Collect, interpret, present and act. Neglect any one of
these four and the measurement is fruitless. None of us have time to waste. If
you can't commit to all of these, don't do any.
Other Requirements
Measurements must be easy. Onerous data collection always
fails. It's abandoned as soon as constant oversight lags.
Measurements must make sense today. Unfortunately metrics
can be like government bureaucracies. Once imposed, even when used to understand
a particular problem, they never go away. One case in point is a company faced
with huge turnover. Various measurements indicated that the problem stemmed from
bizarre program management procedures. Process changes all but eliminated
defections, which plummeted and plateaued within months, yet years later they
still took the same measures.
Maybe it makes sense to re-measure at much less frequent
intervals, but wise management will impose a sunset law on every metric, holding
each to review at frequent intervals.
Finally, measurements must be visible so people see what is
going on. They need to see the value of action versus avoidance or even outright
sabotage. It all comes down to people and their buy-in. Lose that, and
everything collapses.
Conclusion
I was sailing on a friend's boat recently, going great
guns in a decent breeze. In a quest for speed he put up the spinnaker. Foam
flew, the wake grew, and Lee was elated at our apparent much greater velocity.
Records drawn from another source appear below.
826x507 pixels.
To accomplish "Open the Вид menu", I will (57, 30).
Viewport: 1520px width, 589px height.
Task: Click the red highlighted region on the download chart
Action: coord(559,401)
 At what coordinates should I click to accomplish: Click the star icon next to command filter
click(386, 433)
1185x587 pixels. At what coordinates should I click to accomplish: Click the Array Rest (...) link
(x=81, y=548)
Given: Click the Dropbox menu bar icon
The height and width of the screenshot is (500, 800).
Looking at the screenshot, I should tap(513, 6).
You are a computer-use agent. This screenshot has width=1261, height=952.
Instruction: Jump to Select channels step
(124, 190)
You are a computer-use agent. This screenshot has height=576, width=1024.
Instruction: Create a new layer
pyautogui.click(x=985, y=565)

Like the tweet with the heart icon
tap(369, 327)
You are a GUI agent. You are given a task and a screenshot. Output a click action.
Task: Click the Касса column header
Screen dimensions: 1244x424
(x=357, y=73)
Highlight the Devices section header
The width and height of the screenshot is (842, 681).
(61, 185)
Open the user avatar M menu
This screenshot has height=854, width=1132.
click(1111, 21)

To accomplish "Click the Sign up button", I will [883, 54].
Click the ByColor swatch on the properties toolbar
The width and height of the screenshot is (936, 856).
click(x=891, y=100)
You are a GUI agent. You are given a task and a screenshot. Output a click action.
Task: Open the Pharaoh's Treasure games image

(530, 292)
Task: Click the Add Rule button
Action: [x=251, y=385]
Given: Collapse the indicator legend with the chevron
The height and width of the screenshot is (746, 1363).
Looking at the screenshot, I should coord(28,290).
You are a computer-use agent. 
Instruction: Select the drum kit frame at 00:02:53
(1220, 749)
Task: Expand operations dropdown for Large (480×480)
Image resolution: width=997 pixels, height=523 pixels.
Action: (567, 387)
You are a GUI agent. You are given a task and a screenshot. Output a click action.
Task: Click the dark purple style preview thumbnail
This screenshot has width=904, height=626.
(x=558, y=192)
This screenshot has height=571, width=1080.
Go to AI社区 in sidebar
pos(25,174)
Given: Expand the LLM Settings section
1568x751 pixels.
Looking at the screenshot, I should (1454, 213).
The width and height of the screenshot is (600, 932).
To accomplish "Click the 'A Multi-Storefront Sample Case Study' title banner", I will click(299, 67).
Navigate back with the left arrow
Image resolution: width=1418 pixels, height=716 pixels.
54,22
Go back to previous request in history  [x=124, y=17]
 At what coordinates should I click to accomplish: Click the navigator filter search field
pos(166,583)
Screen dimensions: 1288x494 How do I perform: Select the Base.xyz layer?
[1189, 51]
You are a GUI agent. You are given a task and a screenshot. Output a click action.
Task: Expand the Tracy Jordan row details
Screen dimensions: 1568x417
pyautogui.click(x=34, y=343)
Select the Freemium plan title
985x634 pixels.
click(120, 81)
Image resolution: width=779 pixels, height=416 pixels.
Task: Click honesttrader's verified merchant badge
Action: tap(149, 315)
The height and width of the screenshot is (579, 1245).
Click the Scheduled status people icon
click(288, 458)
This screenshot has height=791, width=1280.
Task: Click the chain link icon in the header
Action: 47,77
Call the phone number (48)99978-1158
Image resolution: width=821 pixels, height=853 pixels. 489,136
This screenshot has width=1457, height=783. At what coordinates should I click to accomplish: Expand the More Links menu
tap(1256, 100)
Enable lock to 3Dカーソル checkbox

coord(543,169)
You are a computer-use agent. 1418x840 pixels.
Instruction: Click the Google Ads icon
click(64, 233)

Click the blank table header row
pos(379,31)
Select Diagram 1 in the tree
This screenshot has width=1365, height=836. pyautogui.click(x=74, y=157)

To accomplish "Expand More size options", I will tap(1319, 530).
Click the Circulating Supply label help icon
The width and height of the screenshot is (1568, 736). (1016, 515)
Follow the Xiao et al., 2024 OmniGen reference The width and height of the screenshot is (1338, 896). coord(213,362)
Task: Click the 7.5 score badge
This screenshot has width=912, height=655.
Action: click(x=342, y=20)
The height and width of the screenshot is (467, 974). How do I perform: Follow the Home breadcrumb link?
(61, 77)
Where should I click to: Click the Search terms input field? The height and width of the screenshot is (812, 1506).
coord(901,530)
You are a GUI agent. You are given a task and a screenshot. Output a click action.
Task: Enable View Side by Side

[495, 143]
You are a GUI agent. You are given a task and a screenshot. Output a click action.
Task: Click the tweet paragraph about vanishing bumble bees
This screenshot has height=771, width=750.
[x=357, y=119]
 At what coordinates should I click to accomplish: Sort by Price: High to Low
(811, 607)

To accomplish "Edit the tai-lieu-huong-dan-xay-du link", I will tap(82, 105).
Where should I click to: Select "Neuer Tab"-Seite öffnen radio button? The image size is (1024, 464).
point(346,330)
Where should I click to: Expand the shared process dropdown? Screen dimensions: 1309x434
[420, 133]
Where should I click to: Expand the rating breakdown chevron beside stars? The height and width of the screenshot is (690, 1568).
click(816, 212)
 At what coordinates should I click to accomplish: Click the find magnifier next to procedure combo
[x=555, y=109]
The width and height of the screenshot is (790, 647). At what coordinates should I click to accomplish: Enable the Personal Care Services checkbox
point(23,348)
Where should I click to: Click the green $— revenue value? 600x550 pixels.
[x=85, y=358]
Having looked at the knotmeter both before and after flying
the bigger sail I knew the facts: we weren't going any faster. Sure felt like
it, but the boat was at hull speed and no amount of sail would accelerate her.
Without the numbers Lee was running by the seat of his
pants, a notoriously ineffective way to do anything. What we feel is tempered by
what we expect and want. Only quantitative data tells the truth.
But desiring to be a polite guest I kept my observations to
myself. The knotmeter told the truth, but being unwilling to act of the
information I needn't have bothered to look at it.